▶ [Dataset content]

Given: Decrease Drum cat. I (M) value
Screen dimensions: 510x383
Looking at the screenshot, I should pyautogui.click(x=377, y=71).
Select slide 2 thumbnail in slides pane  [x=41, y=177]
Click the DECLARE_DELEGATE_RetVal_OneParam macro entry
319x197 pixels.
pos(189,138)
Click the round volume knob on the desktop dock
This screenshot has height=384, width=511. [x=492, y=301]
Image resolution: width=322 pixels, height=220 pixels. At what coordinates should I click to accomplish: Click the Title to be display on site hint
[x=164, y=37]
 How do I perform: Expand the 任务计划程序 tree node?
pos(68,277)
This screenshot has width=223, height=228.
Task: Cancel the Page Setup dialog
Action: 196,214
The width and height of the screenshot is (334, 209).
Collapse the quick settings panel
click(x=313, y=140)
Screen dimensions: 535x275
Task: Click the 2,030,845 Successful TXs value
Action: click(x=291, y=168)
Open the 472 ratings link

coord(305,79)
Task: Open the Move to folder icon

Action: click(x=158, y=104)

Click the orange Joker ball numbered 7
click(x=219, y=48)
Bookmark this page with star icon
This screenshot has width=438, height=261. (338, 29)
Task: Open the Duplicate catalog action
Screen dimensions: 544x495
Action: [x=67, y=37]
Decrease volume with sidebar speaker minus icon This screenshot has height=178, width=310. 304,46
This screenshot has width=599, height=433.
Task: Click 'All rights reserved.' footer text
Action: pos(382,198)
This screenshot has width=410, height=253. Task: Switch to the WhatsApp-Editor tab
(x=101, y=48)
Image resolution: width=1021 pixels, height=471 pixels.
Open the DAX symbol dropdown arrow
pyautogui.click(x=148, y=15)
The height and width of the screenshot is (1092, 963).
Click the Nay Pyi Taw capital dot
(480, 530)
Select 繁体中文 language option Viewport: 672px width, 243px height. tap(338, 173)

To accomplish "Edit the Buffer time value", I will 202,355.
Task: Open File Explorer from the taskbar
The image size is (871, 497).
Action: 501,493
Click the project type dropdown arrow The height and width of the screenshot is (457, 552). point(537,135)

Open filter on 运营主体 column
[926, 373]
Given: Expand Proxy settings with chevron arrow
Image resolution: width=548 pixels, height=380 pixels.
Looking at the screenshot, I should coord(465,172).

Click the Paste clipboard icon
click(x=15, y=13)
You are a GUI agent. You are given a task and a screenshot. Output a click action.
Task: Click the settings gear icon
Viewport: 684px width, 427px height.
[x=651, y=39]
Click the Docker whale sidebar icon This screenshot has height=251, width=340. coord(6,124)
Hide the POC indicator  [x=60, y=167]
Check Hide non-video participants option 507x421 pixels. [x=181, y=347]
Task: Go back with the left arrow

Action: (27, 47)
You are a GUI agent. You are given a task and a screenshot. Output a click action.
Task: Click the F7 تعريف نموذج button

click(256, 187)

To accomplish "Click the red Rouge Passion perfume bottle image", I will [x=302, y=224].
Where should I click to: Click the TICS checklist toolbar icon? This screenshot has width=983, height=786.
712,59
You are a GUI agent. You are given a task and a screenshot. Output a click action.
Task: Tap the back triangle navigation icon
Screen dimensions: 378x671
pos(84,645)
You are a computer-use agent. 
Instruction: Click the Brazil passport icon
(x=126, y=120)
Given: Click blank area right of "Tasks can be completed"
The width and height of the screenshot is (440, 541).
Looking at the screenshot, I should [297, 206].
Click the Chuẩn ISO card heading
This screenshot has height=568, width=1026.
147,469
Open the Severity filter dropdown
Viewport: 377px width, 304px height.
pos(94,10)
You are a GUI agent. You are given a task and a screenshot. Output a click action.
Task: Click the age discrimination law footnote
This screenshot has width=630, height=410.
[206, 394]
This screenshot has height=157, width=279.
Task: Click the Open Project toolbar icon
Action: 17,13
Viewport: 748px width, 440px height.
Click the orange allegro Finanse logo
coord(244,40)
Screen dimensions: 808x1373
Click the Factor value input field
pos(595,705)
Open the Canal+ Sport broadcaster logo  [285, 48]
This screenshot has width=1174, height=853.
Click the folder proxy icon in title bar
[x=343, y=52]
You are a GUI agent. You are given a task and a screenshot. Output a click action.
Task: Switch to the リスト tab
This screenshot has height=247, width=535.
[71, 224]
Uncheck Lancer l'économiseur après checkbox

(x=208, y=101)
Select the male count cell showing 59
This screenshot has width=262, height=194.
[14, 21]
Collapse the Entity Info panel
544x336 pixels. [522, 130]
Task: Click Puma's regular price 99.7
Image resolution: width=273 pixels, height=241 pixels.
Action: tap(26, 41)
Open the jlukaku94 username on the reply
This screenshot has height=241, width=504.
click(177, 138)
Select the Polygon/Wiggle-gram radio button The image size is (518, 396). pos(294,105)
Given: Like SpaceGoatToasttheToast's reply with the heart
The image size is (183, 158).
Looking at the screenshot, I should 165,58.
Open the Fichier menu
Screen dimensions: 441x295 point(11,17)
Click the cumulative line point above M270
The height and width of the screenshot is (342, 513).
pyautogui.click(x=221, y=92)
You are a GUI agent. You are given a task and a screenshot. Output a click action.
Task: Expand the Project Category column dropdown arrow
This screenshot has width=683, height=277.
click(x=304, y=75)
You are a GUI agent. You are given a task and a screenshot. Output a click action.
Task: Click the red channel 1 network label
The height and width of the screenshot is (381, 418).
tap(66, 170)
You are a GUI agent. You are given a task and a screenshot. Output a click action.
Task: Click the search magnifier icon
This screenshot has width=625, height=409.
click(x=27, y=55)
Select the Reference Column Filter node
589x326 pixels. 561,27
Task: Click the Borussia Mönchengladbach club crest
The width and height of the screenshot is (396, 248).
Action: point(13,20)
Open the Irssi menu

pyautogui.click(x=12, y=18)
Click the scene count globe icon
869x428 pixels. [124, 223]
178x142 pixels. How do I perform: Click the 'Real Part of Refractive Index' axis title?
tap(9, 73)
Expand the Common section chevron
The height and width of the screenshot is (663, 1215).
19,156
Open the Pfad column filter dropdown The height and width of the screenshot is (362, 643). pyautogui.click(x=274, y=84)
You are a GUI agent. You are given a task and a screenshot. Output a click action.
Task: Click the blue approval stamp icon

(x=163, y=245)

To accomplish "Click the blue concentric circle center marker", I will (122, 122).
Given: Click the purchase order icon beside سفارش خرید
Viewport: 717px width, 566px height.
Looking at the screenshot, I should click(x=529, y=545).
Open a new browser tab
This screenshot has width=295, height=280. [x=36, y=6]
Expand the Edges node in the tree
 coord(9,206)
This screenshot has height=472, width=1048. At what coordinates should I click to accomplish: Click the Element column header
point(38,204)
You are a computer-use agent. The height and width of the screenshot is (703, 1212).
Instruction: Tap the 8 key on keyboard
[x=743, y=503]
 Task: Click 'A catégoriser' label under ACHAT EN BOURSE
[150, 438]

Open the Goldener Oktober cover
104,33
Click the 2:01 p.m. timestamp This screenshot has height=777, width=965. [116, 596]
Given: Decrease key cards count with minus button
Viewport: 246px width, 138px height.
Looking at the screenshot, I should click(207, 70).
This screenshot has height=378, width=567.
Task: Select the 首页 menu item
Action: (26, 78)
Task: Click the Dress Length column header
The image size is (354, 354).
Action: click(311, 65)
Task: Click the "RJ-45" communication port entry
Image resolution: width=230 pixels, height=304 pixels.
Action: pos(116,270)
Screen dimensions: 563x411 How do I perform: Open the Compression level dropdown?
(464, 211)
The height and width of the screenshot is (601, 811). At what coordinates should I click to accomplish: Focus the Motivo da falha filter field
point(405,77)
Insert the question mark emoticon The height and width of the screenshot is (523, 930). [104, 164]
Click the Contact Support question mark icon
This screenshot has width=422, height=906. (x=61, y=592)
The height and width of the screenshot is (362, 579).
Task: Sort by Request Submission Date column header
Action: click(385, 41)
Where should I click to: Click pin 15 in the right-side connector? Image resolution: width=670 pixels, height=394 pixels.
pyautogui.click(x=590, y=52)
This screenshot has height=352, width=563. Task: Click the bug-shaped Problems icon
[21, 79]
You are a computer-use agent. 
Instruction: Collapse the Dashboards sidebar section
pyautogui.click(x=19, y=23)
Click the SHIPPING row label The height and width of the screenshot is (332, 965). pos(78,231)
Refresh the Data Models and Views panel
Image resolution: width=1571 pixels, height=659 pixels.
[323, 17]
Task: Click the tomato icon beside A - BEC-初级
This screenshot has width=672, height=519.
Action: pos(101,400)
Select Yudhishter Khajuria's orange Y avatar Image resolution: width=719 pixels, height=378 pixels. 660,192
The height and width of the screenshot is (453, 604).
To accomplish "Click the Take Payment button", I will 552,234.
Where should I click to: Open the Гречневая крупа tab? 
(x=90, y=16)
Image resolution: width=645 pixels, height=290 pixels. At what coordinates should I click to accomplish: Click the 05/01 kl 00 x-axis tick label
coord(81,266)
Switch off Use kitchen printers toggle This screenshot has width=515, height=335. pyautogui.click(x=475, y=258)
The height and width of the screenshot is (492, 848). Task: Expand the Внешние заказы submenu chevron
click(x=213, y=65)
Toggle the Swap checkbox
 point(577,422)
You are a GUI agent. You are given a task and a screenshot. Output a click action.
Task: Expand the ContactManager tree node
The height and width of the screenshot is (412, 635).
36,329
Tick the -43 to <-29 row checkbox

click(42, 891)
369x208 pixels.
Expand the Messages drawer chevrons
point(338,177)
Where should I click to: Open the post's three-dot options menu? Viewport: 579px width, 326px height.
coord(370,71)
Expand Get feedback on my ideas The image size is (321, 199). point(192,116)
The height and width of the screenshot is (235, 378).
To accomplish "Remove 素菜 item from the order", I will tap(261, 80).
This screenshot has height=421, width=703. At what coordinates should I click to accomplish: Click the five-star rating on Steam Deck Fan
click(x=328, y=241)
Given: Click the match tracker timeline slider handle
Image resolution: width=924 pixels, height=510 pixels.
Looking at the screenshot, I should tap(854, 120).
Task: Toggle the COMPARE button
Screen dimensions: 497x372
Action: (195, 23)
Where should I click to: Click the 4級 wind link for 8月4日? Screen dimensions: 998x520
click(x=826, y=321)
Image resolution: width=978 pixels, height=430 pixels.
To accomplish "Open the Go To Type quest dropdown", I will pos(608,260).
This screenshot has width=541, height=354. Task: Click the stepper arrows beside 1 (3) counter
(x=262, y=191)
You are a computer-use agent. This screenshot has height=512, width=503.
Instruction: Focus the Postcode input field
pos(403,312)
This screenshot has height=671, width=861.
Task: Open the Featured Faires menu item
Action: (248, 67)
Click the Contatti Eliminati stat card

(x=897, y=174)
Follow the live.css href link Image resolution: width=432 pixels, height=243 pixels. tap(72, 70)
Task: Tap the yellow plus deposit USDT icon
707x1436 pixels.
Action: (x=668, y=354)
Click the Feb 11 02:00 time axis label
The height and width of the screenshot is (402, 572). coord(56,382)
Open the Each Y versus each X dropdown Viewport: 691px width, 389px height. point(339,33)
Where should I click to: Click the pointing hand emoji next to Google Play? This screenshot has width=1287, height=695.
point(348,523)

▶ [To do]
Your answer must be a single number: the count of lines in these records that contain "will".

▶ [Written solution]
6